In 1953, Dutilleux wrote the music for the ballet Le Loup. It was a considerable success which made him known to a wider audience. In his Second Symphony, titled Le Double (1959), the orchestra is divided into two groups: a small one at the front with instruments taken from the various sections (brass, woodwinds, strings and percussions) and a bigger one at the back consisting of the rest of the orchestra. Although this brings to mind the Baroque concerto grosso, Dutilleux clearly stated that that was not the idea behind the work. Rather, the smaller ensemble acts as mirror or a ghost for the bigger one, sometimes playing similar or complementary lines, sometimes contrasting ones. His next work, Métaboles (for orchestra, 1965) explores the idea of metamorphosis, how a series of subtle and gradual changes can radically transform a structure. A different section of the orchestra dominates each of the first four movements before the fifth brings them all together for the finale. It is one of Dutilleux's best known and most acclaimed compositions.

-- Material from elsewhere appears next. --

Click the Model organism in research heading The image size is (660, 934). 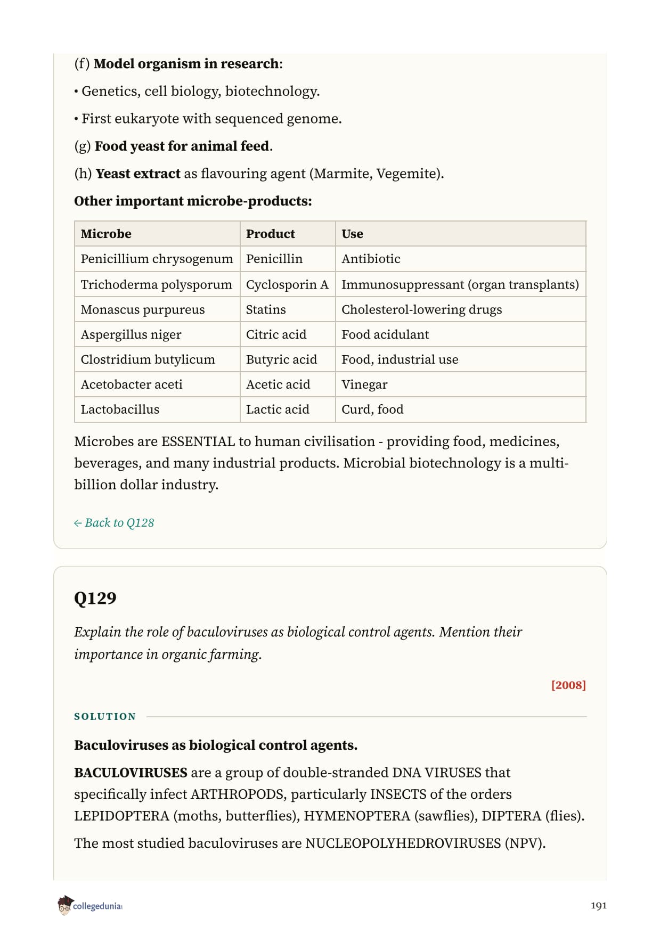[x=186, y=64]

In the mid-1960's, Dutilleux met Mstislav Rostropovich who commissioned him to write a cello concerto. Mstislav Rostropovich premiered the work, titled Tout un monde lointain, in 1970. It is one of the most important additions to the cello repertoire of the 20th century. In five movements, Tout un Monde Lointain is a nocturnal, mysterious work with a delicate orchestration and an eerily beautiful, yet highly virtuosic solo part. While most of the concerto is introspective and meditative, it also has occasional outbursts of violence and a frantic build-up to the ambiguous, suspended finale.

After the cello concerto, Dutilleux turned to chamber music for the first time in more than 20 years and published various works for piano (Figures de Résonances3 Préludes) and the important 3 Strophes sur le Nom de Sacher (1976) for solo cello. But his most remarkable work of that era is the string quartet Ainsi la Nuit (1976). Each of its movements highlights various special effects (pizzicato, glissandi, harmonics, extreme registers, contrasting dynamics…) resulting in a difficult but fascinating work, which is among Dutilleux's very best.

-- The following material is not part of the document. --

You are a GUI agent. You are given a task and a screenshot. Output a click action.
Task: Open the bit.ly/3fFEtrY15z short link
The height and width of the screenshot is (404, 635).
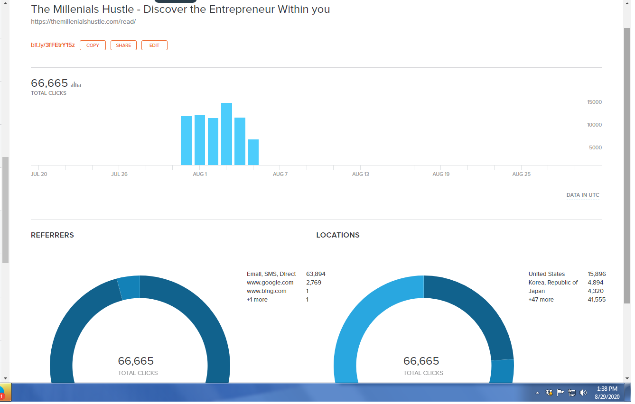pyautogui.click(x=53, y=45)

He then returned to orchestral works in 1978 with Timbres, Espace, Mouvement ou la Nuit Etoilée, inspired by Vincent Van Gogh's The Starry Night. In this composition, Dutilleux attempted to translate in musical terms the opposition between emptiness and movement conveyed by the painting with strikingly successful results. He achieved this by using a strings section without violins and violas - thus consisting only of the lower-register instruments: cellos and double basses. In 1985, Isaac Stern premiered L'Arbre des Songes, a violin concerto that he had commissioned Dutilleux to write. Like its cello counterpart, it is an essential addition to the instrument's 20th century repertoire.

Dutilleux later wrote Mystère de l'Instant (for cymbalum, string orchestra and percussions, 1989), Les Citations (for oboe, harpsichord, double bass and percussion, 1991), The Shadows of Time (for orchestra and childrenvoices, 1997), Slava's Fanfare (for Mstislav Rostropovich's 70th birthday, 1997) and Sur le Même Accord (for violin and orchestra, 2002 - dedicated to Anne-Sophie Mutter). In 2003, he completed Correspondances, a song-cycle inspired by poems and letters by Prithwindra Mukherjee, Rilke, Solzhenitsyn and Van Gogh. This work received a very enthusiastic reception and has been programmed several times since its première.

Even when he was over 90, Henri Dutilleux was busy composing another song-cycle entitled Le Temps L'Horloge, for American soprano Renée Fleming. It will be based on texts by Charles Baudelaire and Jean Tardieu. The première was planned for September 2007. He also expressed the wish to write more chamber music, a genre which he felt he had neglected.